Petit à petit, nous avons distribué nos dernières barres granola à divers enfants en petits groupes, ne voulant pas attirer une foule d’enfants. J’étais très heureuse de voir que chaque bénéficiaire partageait ensuite sa friandise avec ceux qui s’approchaient. J’ai pris quelques photos de mères et de sœurs avec leurs bébés dans la lumière déclinante. J’étais très heureuse d’avoir emporté des objectifs permettant de prendre des portraits corrects dans des conditions de faible luminosité.

Les maisons du village étaient construites en terre battue et en bois recouvertes de chaume. Ici et là, des poules picoraient et un coq chantait de temps en temps. Beaucoup de huttes avaient des jardins bien entretenus. Un jardin clôturé signifiait qu’un couple marié vivait là. L’absence de clôture indiquait qu’il s’agissait du domicile d’un homme ou d’une femme célibataire.

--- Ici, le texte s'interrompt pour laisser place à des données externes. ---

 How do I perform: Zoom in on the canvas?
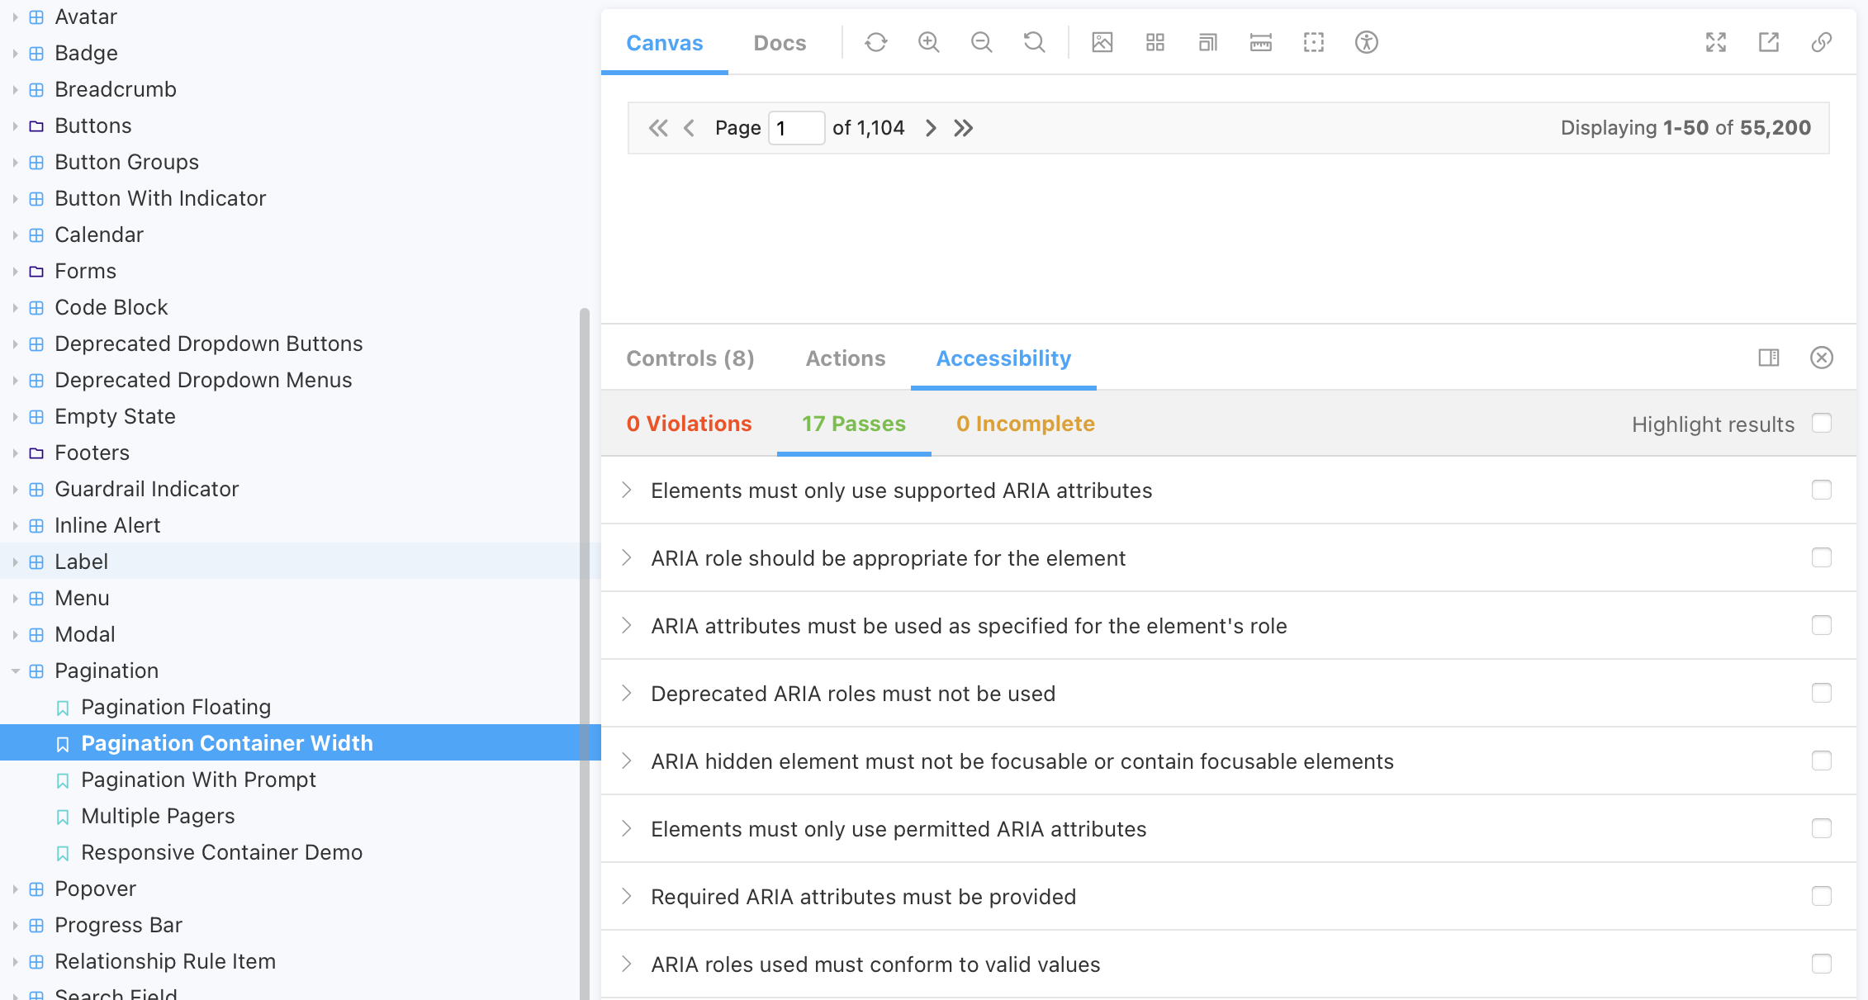click(x=928, y=42)
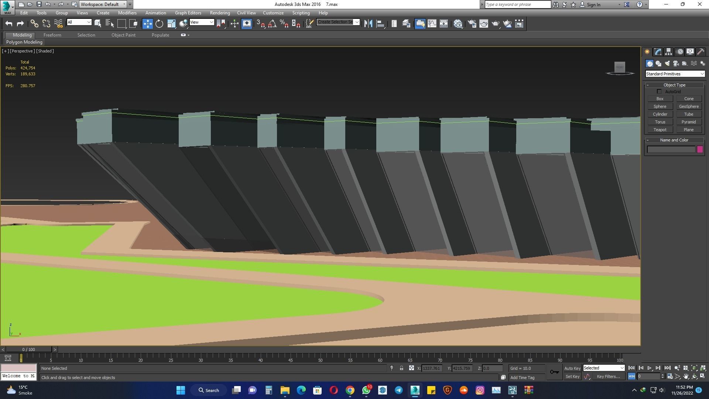Open the Standard Primitives dropdown
The image size is (709, 399).
675,74
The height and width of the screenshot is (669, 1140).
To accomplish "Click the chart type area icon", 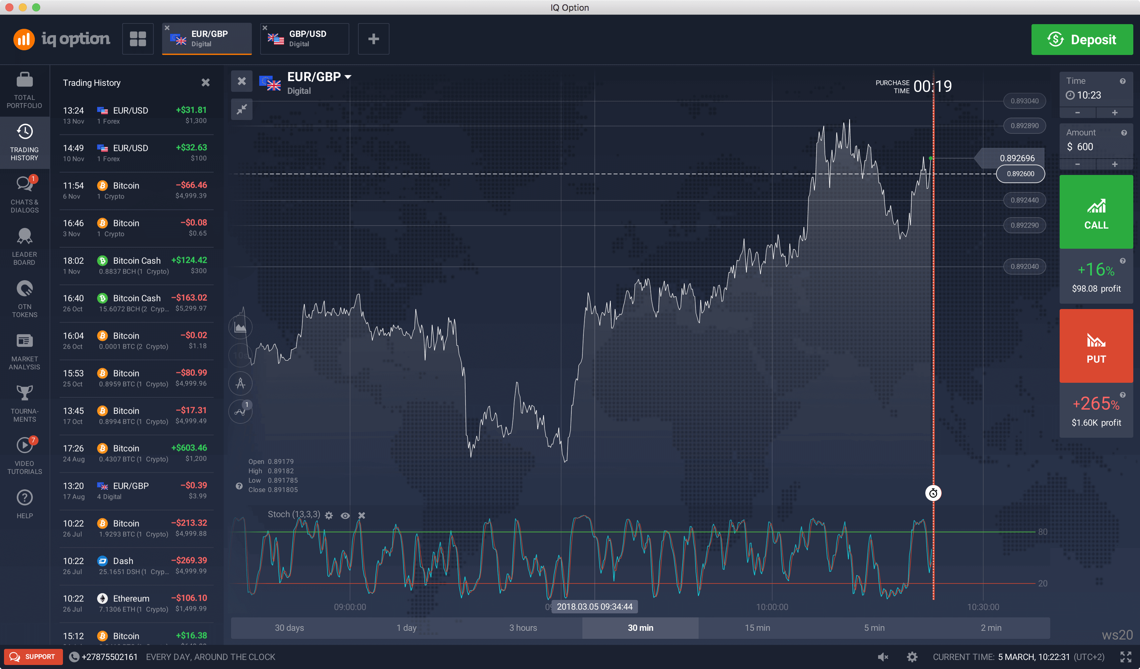I will (240, 327).
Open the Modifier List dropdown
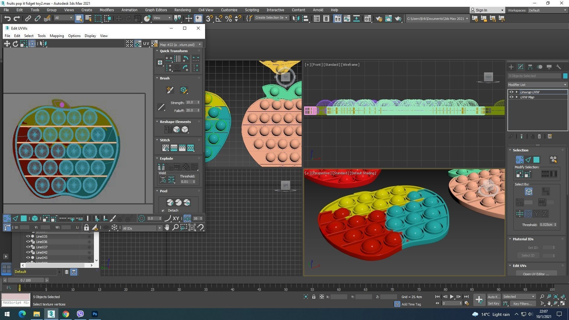Viewport: 569px width, 320px height. point(537,85)
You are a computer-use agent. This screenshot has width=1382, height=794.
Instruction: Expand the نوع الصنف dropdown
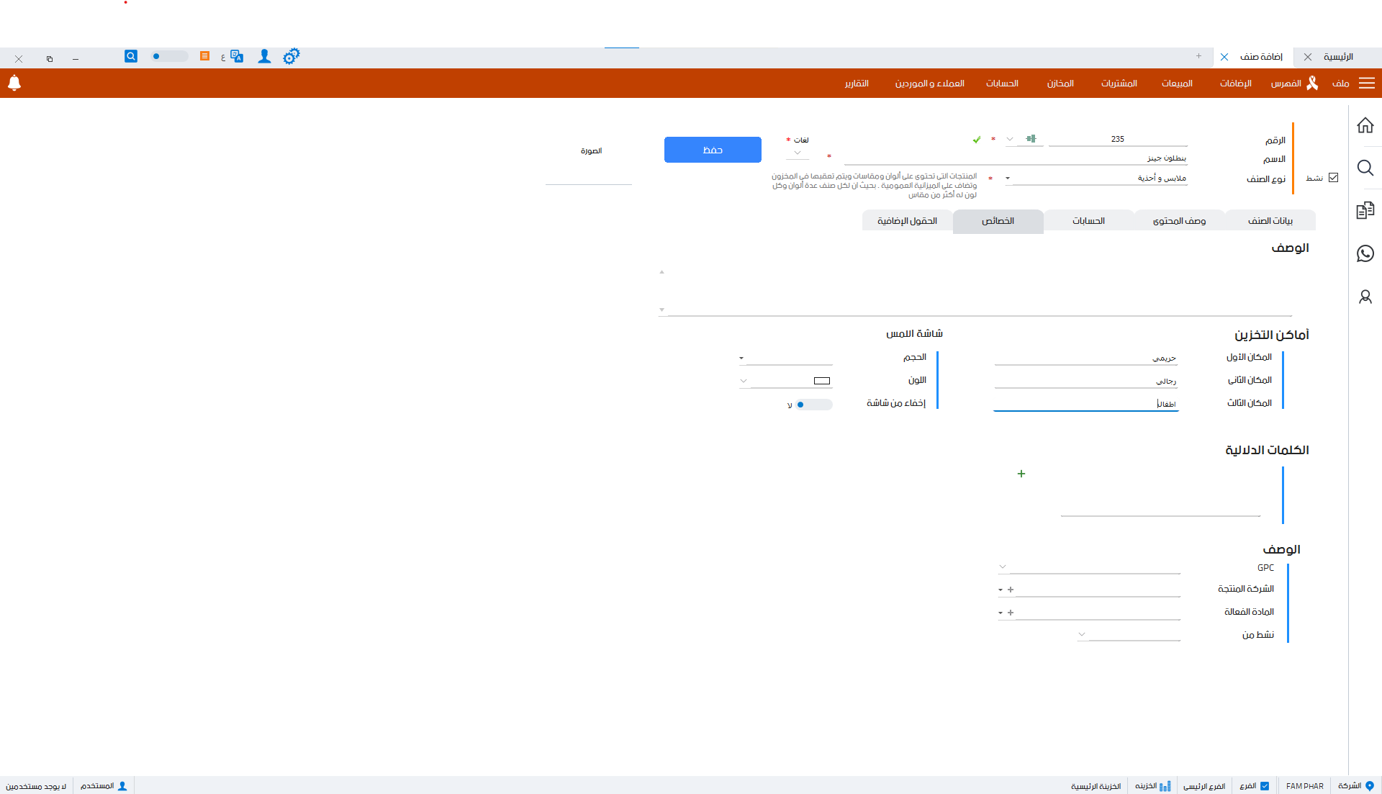coord(1008,179)
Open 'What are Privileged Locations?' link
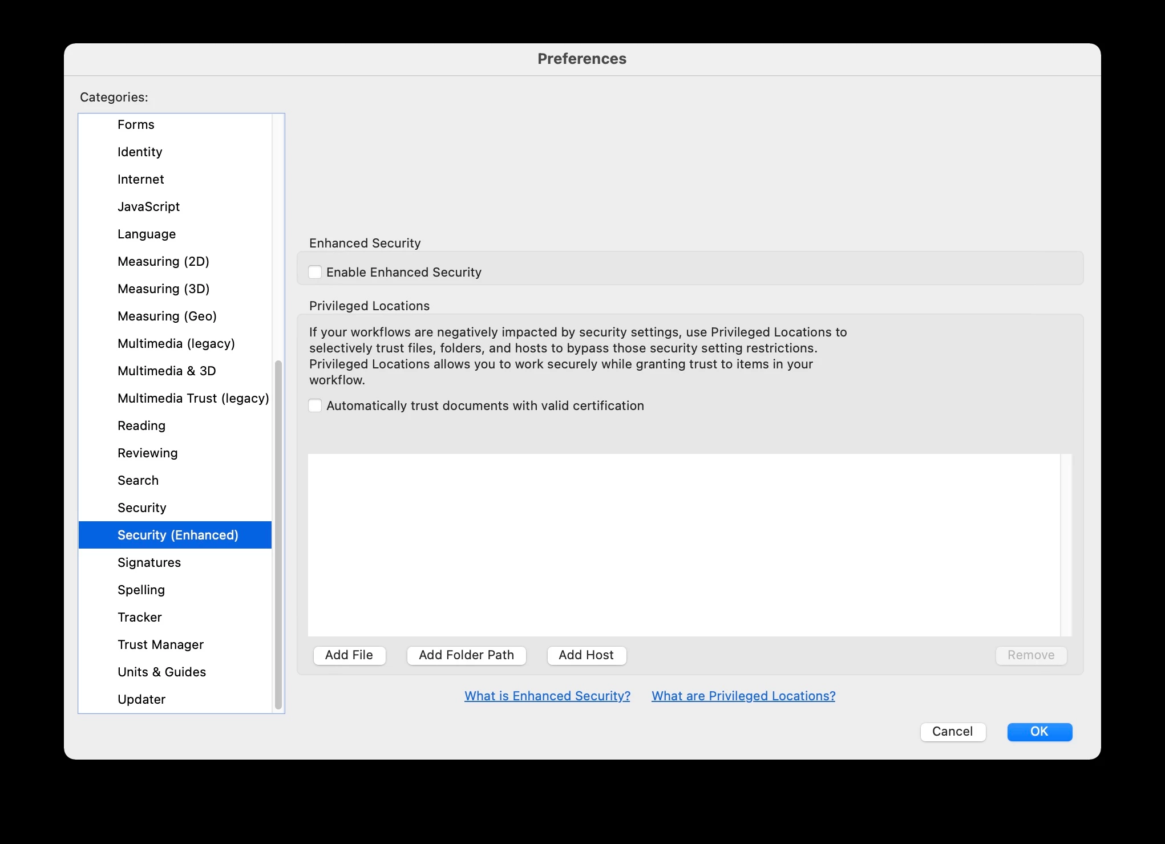The image size is (1165, 844). 743,696
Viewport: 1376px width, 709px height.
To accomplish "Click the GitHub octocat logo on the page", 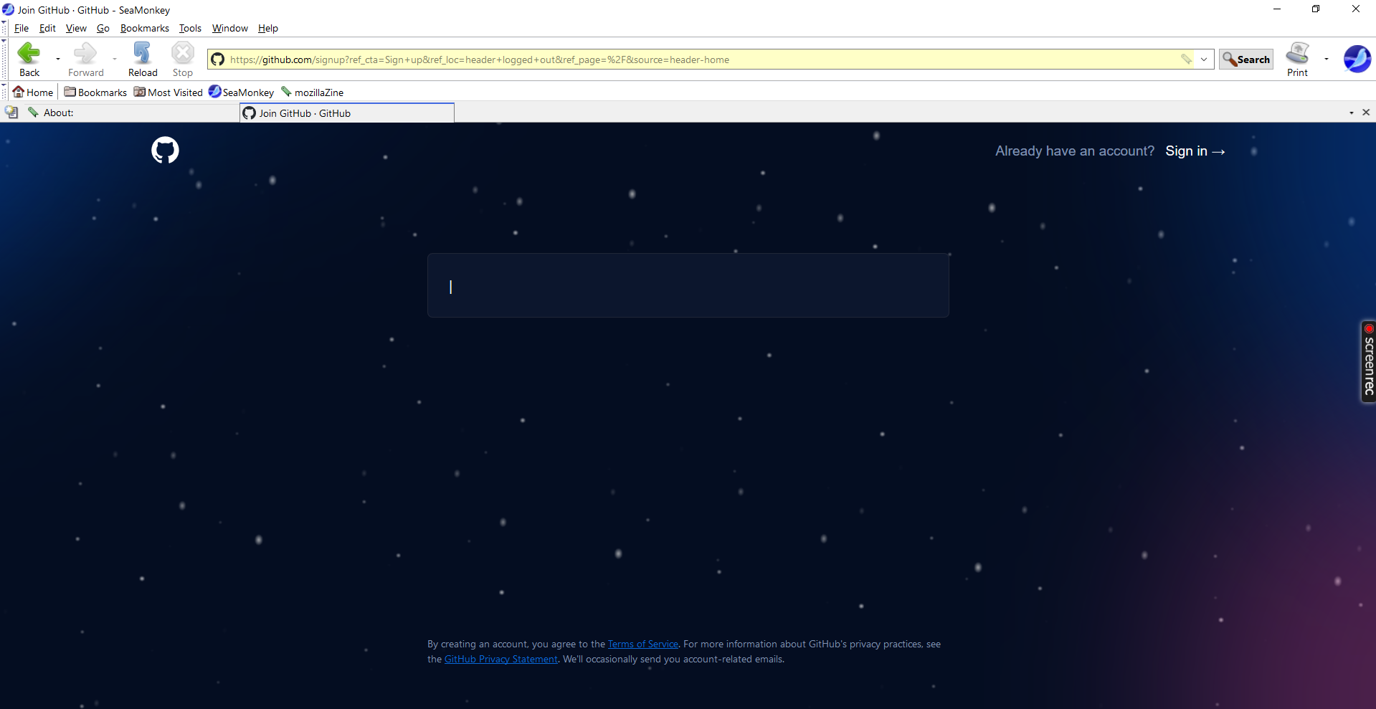I will coord(164,150).
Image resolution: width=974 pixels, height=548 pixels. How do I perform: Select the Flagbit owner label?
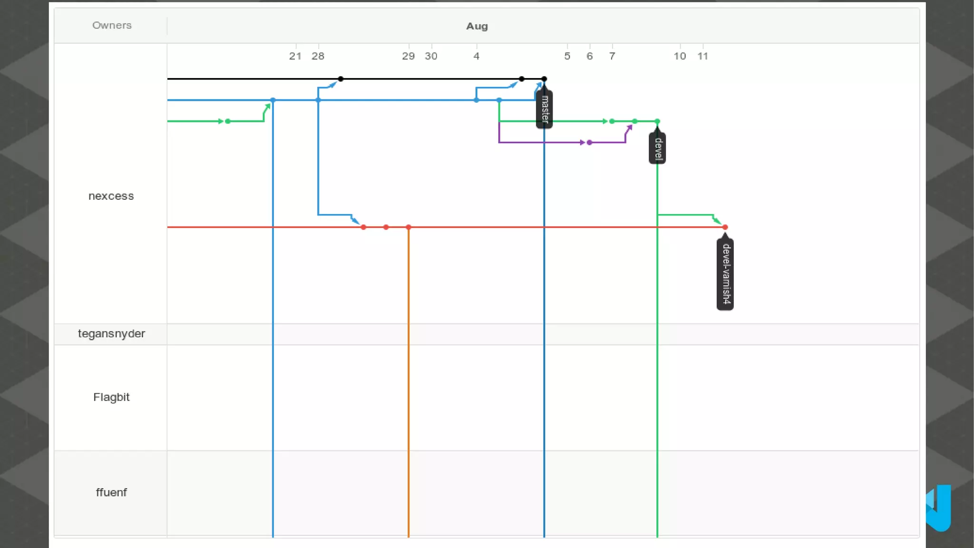[111, 397]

De nombreuses cours étaient ornées d’arbustes fleuris aux boutons roses marron .

Obert nous a expliqué que les feuilles peuvent être bouillies ou cuites à la vapeur, puis consommées. Il a également ouvert une gousse verte veloutée provenant du baobab afin de révéler les capsules blanches poudreuses, chacune contenant une graine noire. Les villageois peuvent les manger telles quelles ou les broyer et les mélanger à de l’eau. Il a ajouté que le tartre provient de ces graines. Susie a vu un enfant de deux ans porter un seau pour arroser l’une des plantes qui semblait un peu fanée.

Les hommes étaient absents, travaillant à Kasane, ou cultivant ou pêchant dans les rivières Chobe ou Zambèze voisines. Les femmes étaient assises près d’une grande maison sous un arbre, nous observant avec une curiosité joyeuse. Elles portaient des Katangas colorés, ces robes multifonctionnelles qui peuvent être utilisées de multiples façons.

Il n’y avait aucun déchet ni aucune ordure dans le village. Sans eau courante ni électricité, cet endroit semblait sain et viable, ancré dans la tradition et ouvert aux étrangers armés d’appareils photo comme moi. Il est instructif de voir une telle communauté, non pas parce que nous pouvons nous réfugier dans une existence imaginaire et pastorale comme celle-ci en raison de notre monde trépidant, mais parce que nous devons savoir que la vie peut aussi être pleinement vécue à un niveau plus simple.

Le village de Rafuba m’a particulièrement touché, car il illustrait la cohésion fondamentale qui ne peut exister que lorsque les gens vivent ensemble en petits groupes. Il serait naïf de dépeindre cette scène comme totalement idyllique, car ces personnes, bien que en bonne santé et heureuses, mènent une vie difficile que nous ne pouvons qu’imaginer. Le naturel de nos interactions avec ces gens aimables en Namibie reste gravé dans ma mémoire à ce jour.